Marianella Mabel Pacheco, la mamá de la víctima, se mantuvo en silencio hasta que se le consultó acerca de qué era lo que ellos pretendían y casi interrumpiendo la pregunta mencionó: “Justicia, nosotros queremos justicia. Por ello es que convocamos para el viernes (por mañana) a concentrarnos en el Centro Cívico a la 8.30 y después marchar hacia el edificio de tribunales ubicado en Anasagasti y Otto Goedecke. La consigna es ‘Justicia por Alén’. Queremos que vayan todos lo que puedan. Sus amigos, sus conocidos”.

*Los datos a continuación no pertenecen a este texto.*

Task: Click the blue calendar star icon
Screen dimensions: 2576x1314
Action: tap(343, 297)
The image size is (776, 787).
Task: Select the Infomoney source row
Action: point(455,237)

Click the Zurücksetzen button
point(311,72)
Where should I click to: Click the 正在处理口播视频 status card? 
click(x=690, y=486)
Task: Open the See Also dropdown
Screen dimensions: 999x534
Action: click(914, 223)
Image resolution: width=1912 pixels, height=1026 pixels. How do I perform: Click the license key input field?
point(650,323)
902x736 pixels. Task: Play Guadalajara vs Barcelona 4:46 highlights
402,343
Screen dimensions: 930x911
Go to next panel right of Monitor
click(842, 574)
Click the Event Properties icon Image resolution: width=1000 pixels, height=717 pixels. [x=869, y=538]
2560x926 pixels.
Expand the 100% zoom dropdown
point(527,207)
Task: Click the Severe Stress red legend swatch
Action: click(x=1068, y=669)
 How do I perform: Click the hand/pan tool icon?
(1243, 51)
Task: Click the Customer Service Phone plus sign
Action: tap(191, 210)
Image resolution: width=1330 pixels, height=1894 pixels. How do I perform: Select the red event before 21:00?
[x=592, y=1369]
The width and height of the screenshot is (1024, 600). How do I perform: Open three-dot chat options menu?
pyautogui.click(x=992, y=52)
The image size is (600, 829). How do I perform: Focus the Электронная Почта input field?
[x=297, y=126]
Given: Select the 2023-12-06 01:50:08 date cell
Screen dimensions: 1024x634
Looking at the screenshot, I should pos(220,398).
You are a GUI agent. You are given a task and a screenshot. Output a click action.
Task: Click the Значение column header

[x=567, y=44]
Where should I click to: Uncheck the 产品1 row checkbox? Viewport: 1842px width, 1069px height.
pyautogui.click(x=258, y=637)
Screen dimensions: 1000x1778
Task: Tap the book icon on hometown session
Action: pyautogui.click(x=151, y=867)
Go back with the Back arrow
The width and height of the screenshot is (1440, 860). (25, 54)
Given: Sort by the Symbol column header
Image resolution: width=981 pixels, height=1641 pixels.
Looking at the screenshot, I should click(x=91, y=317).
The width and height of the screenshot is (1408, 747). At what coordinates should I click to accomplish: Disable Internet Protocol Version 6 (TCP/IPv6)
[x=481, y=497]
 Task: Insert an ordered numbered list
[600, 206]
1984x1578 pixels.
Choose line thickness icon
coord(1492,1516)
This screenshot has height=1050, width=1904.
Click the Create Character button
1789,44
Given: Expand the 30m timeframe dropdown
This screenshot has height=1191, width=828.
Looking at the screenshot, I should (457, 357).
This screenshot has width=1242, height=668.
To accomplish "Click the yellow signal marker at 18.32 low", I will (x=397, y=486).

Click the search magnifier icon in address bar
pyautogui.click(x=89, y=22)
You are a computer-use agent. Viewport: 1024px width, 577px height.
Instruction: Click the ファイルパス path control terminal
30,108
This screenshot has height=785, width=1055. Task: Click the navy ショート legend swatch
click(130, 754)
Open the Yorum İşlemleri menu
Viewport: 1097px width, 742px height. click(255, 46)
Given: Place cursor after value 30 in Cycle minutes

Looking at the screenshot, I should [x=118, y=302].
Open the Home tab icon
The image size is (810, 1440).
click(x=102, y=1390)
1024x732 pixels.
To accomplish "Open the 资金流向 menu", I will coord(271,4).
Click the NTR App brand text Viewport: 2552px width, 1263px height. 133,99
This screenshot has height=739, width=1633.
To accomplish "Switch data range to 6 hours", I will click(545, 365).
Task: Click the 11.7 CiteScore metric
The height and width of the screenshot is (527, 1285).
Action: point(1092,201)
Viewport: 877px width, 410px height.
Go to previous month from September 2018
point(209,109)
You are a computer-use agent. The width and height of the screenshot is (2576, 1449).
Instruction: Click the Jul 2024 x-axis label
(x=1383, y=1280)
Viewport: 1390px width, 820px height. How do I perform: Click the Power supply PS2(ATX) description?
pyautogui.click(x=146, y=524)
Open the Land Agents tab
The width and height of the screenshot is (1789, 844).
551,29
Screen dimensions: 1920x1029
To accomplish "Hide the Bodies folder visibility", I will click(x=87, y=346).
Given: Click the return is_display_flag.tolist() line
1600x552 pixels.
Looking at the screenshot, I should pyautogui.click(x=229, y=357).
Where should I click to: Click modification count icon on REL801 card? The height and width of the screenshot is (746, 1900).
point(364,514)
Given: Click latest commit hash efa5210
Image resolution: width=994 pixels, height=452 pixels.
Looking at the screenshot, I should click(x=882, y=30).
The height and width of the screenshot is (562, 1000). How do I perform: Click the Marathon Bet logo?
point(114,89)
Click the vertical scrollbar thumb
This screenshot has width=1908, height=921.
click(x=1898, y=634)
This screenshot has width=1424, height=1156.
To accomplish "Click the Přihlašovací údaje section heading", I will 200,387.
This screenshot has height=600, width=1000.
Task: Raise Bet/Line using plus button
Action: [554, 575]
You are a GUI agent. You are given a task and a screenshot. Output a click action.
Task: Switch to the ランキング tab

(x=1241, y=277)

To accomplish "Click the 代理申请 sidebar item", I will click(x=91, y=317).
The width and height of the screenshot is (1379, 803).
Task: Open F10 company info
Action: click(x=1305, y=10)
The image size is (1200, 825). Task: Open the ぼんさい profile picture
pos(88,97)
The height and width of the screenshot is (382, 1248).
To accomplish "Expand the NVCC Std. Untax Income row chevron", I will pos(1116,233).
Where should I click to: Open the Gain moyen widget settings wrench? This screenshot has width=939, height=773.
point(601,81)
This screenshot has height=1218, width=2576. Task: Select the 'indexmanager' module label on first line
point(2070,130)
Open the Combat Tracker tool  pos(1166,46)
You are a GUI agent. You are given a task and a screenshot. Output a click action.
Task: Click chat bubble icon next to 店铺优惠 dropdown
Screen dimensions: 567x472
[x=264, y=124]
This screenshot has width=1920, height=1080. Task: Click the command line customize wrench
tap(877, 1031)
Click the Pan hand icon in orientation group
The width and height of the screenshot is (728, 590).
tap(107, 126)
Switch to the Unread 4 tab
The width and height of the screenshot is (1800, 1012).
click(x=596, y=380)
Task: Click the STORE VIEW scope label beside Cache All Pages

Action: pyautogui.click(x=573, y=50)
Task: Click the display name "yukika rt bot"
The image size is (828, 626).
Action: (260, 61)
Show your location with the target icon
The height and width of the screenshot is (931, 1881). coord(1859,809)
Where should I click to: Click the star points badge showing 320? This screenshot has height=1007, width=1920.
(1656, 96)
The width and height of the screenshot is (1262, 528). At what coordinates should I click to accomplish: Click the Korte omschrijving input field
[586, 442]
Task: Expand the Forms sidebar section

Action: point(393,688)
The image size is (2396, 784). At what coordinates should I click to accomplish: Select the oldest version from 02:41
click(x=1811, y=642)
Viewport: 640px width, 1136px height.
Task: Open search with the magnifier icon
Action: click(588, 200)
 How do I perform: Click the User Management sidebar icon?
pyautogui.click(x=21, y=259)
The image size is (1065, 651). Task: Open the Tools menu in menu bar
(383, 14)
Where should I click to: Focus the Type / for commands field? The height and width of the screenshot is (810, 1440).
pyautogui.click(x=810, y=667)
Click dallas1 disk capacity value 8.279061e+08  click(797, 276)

Otro momento conmovedor de la nota fue el relato de lo sucedido en el cementerio local el día que iban a sepultar a Alén. Cuando llegaron, Luis se dio cuenta que el lugar era deprimente, “estaba lleno de toscas y me di cuenta que cuando tiraran una palada de tierra, las piedras iban a destruir el cajón. Eso me lo ratificó uno de los empleados. Pero primero me dijeron que como no pagaba a la cooperativa el lugar que me correspondía era ese. Me enojé y dije ¡pero cómo hace esa gente que no tiene el medidor a su nombre porque alquila o porque ocupa un terreno! Y me respondieron que los ponían en ese lugar. Una vergüenza. Me di media vuelta y busqué un lugar decente para sepultar a mi esposa, lo encontré y les dije que ahí tenía que ser. Los muchachos se portaron muy bien, me entendieron y ahí fue donde cavaron la sepultura”.